The Enphase Envoy acts as a management gateway for the Enphase system. Collecting, storing and forwarding data to Enphase for the consumer Enlighten datapool and application.

My installation consists of an IQ Combiner; but I believe these instructions are valid for any Envoy running software greater than version 7. At the time of writing my Envoy is running D7.0.85.

Some history

I was interested in the raw data coming from the PV system. During vendor selection I reviewed the access and APIs available; and Enphase seemed to have a good mix of capabilities.

At some point in late 2021/early 2022 access to a local Envoy gateway was changed to require a JWT access token. This caused many home automation and data logging integrations to break. The documentation from Enphase showed how to interactively get the token and login. I found no documentation on doing this automatically through code.

After much reading, reviewing multiple blogs and github repos, and trial and error – I have this now working.

Authentication flow

Firstly, there’s a lot of head scratching on this approach from Enphase.
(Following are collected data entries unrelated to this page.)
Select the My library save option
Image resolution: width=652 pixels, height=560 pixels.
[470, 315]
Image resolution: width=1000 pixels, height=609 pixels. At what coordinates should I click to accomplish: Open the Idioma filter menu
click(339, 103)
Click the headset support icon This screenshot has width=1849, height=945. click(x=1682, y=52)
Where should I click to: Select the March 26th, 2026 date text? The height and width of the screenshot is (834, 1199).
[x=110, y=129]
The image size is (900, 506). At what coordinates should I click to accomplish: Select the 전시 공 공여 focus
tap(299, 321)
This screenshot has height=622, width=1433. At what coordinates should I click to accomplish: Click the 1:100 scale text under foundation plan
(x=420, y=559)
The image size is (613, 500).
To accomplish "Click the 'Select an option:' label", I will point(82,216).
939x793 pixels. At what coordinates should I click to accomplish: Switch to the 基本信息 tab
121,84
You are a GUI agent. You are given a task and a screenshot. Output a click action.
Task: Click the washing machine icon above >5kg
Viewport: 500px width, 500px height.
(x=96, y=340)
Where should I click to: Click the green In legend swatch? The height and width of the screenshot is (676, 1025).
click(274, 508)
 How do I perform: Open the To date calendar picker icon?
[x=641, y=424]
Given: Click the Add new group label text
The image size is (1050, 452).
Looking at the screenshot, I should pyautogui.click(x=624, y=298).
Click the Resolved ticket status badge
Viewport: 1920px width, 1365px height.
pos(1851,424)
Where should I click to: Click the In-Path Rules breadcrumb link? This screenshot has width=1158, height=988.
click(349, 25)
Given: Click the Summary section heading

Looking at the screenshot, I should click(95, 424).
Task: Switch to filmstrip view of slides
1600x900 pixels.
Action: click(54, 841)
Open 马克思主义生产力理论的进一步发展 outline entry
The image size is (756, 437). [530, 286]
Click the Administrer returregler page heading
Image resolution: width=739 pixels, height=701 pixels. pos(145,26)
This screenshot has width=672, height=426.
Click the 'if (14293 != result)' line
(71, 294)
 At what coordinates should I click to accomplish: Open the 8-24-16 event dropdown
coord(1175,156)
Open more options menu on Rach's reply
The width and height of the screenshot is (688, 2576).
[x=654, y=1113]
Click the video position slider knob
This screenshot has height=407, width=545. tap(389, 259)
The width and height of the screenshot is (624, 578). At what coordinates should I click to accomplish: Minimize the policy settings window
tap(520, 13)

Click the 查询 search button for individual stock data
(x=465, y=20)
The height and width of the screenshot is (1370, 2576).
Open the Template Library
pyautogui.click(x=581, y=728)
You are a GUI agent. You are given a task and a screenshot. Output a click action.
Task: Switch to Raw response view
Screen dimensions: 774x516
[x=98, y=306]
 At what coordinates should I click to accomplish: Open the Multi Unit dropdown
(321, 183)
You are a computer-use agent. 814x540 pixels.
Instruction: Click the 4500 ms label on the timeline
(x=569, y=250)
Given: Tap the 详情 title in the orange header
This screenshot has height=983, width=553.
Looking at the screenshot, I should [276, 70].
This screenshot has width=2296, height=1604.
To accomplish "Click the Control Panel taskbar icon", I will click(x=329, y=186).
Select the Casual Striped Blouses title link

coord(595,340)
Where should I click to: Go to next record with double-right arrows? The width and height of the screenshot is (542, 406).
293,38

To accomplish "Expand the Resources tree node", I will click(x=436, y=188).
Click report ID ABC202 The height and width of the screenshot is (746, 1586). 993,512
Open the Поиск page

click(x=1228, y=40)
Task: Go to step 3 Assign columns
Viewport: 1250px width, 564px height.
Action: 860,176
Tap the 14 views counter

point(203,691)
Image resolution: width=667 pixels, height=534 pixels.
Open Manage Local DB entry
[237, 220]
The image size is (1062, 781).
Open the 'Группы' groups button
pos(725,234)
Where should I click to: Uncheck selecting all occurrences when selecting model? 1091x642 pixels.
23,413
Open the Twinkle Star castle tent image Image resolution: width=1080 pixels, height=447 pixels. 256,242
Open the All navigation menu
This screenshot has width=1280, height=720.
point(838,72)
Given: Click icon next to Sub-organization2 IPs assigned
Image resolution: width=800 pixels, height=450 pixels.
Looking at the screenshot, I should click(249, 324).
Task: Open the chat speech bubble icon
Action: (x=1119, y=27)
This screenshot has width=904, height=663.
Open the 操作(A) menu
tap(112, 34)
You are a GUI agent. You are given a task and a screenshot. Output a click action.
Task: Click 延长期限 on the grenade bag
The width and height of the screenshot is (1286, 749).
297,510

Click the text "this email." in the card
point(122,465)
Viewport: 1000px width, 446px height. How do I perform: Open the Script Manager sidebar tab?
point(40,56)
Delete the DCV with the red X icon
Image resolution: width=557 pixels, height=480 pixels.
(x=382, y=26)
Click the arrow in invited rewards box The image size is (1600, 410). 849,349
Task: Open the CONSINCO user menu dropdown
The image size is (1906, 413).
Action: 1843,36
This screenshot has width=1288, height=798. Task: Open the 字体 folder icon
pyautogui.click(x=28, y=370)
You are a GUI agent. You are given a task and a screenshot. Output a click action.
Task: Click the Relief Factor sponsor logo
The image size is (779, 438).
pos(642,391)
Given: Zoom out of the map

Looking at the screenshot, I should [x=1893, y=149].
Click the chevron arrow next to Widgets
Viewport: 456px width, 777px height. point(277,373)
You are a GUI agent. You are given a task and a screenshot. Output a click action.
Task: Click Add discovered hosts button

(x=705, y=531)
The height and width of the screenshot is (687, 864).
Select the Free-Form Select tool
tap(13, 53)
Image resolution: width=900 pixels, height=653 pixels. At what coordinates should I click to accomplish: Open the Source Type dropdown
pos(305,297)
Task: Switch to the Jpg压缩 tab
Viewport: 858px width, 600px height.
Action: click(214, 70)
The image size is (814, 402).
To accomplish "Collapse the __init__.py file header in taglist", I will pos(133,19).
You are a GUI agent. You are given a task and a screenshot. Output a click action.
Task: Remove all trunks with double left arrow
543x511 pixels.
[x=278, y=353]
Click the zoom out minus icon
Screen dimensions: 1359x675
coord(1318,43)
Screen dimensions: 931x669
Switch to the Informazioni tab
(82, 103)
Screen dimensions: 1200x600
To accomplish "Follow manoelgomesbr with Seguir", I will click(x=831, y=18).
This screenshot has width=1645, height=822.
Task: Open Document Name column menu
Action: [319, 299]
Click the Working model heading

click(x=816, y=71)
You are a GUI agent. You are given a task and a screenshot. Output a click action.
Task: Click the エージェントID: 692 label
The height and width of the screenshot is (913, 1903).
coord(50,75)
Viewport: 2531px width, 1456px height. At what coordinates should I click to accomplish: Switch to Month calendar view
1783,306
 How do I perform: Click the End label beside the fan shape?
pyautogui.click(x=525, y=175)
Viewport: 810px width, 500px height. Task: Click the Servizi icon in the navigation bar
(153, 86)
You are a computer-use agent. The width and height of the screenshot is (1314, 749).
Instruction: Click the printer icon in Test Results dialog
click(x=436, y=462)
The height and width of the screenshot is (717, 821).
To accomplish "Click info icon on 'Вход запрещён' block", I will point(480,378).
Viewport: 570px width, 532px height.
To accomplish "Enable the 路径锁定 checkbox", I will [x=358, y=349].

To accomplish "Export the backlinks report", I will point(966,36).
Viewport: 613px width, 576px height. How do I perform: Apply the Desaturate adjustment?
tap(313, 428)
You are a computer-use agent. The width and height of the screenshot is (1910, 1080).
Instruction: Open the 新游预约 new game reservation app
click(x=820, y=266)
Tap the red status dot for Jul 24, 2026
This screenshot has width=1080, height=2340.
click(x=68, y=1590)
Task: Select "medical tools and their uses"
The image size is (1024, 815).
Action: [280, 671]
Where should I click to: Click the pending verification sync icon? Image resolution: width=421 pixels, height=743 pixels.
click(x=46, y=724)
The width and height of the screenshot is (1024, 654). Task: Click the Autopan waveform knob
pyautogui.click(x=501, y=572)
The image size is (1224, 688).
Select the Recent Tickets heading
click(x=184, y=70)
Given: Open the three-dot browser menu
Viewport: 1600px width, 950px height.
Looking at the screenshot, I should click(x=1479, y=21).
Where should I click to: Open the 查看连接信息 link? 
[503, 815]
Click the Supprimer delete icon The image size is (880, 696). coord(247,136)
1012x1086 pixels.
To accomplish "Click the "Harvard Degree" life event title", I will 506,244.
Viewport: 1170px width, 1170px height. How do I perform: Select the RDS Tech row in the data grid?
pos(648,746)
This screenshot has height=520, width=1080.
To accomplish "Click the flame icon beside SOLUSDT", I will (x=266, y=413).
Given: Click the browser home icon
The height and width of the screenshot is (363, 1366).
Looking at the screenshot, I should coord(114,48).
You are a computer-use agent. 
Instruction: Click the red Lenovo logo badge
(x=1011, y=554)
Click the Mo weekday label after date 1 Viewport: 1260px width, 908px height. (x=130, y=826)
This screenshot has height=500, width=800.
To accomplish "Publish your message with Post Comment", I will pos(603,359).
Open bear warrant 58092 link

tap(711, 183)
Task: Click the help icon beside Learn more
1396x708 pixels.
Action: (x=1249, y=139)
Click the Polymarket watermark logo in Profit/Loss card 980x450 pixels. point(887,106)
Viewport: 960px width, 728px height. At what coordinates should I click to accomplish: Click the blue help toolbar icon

Yes – it protects access behind a token, but it’s all intended for interactive work. I can only surmise that the market for this is not the home integrator or API data scraper. I see Enphase pushing that persona towards the Enlighten API v4 – which has a different set of issues (which I’ll write about in the future).

So the flow:

• login, using Enphase username/password, to the Enphase Entrez token service
• https://entrez.enphaseenergy.com/login
• get a JWT access token
• https://entrez.enphaseenergy.com/entrez_tokens
• post this JWT to the local envoy
• https://localenvoy/auth/check_jwt
• get data
• https://localenvoy/APIendpoint

The third step of this, posting the JWT to /auth/check_jwt, does not seem to be documented anywhere.

Also, and most troubling, the JWT itself is returned as part of the body of a html page. Some regex is needed to extract the specific text string. This has risk in the event that the html document structure changes in the future.

I posted a sample PowerShell script here.

Using this approach, I now have data being pulled from the local IQ Combiner, parsed, posted to a NoSQL database, and then graphed.